Besessen vom Laplace‘schen Dämon?

So weisen beispielsweise die Autoren Ian Banerjee, Peraphan Jittrapirom und Jens S. Dangschat im Kapitel Data-driven urbanism, digital platforms, and the planning of MaaS in times of deep uncertainty: What does it mean for CAVs? darauf hin, dass zum autonom fahrenden Auto sozusagen spiegelbildlich in Stadt und Land eine digitalisierte Umgebung gehört. Der Kern eines computergestützten Verständnisses der Stadt sei jedoch der Glaube, dass alle Funktionen einer Stadt gemessen und überwacht und dass alle Störungen als technische Probleme behandelt werden könnten: "Die rechnergestützte Sicht der Welt scheint die Wiederauferstehung einer 200 Jahre alten Idee zu sein, die aus der damals aufkeimenden Disziplin der klassischen Mechanik stammt.

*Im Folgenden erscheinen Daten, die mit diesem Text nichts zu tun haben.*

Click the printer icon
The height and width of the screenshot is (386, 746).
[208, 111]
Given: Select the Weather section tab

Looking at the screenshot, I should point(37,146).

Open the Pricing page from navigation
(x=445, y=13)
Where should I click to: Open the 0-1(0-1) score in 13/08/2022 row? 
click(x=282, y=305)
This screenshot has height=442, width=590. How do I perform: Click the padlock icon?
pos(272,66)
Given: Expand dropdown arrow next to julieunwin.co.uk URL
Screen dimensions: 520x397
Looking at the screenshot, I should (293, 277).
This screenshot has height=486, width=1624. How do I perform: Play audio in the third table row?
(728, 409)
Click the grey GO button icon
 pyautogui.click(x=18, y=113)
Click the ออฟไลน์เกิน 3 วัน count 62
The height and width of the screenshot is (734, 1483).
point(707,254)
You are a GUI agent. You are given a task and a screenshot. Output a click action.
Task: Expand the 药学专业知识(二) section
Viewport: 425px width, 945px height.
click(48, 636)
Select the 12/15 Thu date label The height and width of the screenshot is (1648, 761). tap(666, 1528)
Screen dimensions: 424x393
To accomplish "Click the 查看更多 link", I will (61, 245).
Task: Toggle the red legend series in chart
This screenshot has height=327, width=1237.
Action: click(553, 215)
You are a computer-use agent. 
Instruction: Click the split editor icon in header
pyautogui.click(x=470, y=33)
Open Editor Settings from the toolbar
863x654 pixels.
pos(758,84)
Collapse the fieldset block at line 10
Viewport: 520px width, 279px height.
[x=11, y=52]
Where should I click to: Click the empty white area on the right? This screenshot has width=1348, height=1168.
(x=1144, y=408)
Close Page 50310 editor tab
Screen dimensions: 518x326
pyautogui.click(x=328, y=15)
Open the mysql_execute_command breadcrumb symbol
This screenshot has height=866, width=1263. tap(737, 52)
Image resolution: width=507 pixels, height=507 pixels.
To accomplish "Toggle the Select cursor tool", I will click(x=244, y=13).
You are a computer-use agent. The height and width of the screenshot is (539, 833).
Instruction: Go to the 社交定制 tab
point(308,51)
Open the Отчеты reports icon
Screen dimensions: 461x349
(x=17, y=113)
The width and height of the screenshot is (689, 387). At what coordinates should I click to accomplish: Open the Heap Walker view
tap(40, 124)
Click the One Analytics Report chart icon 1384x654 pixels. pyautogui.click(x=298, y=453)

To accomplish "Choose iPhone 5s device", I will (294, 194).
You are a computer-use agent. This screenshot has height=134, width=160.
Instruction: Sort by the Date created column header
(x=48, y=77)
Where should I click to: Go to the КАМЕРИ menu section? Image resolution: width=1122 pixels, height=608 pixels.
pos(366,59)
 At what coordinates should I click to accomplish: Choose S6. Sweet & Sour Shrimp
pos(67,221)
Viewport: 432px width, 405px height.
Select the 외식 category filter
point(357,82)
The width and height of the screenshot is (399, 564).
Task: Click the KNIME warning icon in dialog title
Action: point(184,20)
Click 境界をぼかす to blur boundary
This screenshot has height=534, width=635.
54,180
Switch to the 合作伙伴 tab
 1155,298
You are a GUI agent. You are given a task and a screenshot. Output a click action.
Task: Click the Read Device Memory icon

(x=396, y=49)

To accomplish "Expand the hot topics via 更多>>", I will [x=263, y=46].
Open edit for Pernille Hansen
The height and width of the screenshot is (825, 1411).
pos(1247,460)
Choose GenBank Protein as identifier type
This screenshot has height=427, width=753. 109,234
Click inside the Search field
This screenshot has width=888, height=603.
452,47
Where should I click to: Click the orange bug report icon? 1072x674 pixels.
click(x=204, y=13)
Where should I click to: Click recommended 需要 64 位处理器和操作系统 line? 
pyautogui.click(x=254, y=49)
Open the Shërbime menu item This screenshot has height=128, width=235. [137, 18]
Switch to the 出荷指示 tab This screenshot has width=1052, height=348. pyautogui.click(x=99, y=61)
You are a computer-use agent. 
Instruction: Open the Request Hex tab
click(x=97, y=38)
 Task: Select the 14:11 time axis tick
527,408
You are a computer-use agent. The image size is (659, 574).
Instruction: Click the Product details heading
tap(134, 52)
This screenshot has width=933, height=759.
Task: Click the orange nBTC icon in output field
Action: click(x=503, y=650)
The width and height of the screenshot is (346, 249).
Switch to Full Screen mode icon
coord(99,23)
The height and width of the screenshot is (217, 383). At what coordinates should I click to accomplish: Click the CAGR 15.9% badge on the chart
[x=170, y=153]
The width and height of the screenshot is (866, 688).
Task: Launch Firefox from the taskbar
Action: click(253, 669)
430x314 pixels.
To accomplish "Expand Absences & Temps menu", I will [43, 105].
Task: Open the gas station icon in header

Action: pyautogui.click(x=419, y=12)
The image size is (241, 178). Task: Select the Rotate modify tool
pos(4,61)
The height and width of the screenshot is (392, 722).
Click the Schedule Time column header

Man ging davon aus, dass der Laplace‘sche Dämon, eine Figur, die in den Wissenschaften des frühen 19. Jahrhunderts populär wurde, die Lage und den Impuls jedes Atoms im Universum kennen und damit die Zukunft jedes beliebigen Objekts im Universum genau vorhersagen könnte. Die technokratische Sicht auf die Stadt impliziert, wie Laplaces Dämon, dass wir ihre Prozesse nur dann vollständig verstehen können, wenn wir über genügend Daten verfügen; und eine gute Regierungsführung ist nur möglich, wenn wir anschließend einen evidenzbasierten, algorithmisch verarbeiteten Mechanismus einsetzen, der diese Daten verarbeiten kann" (Seite 447). 

"Klimawandel und andere Umweltbelastungen, die der Verkehr verursacht, lassen nicht zu, dass wir unkritisch Wünsche und Hoffnungen auf eine künftige Technologie projizieren. Wir müssen zuerst die Grenzen dieser Technologie verstehen, bevor wir ihre Rolle im Mobilitätssystem der Zukunft gestalten", sagt Mathias Mitteregger, Leiter des Forschungsprojekts.